Below him, a mob of untold thousands jeered up at him in hatred. Ilego bowed before his audience as though idly acknowledging their cheers, and then cocked a hand up to his ear and gaped down at them in shock.
"What's that? Did he never tell you what we planned?" Ilego clung above his gate, eyes wild above a ragged beard. "Did he never tell you I was to rule Sumbria, and he Colletro, together! Did he tell you why he stole the Sun Gem? Did you ever ask him why?"

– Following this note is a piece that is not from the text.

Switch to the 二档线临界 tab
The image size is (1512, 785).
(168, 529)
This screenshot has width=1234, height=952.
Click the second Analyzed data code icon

Dragging up through the streets, there came a titanic wheeled machine; a massive armored box drawn by a dozen cartage teams. Ilego greeted its appearance with a cheer.
"Never extend the final act, and always dazzle them with an unforeseen display!" Ilego raised a careless bottle to the crowd. "Time's up, my friends! It seems we have our curtain call!"
Down on a cleared street, among the mob, armored gunners checked their hoses and retorts, then raised clenched fists to their commander. The master gunner jerked the valve release and slammed his visor shut across his eyes.
Mounted at the forefront of the machine, the Sun Gem blazed unutterably bright. A searing bolt of violet light spat across the air, and Ilego's gatehouse wall blew apart. Molten stonework fountained through the sky and superheated masonry exploded in an example of demolition such as all Faerun had never seen. In an instant, the palace of Ilego was no more.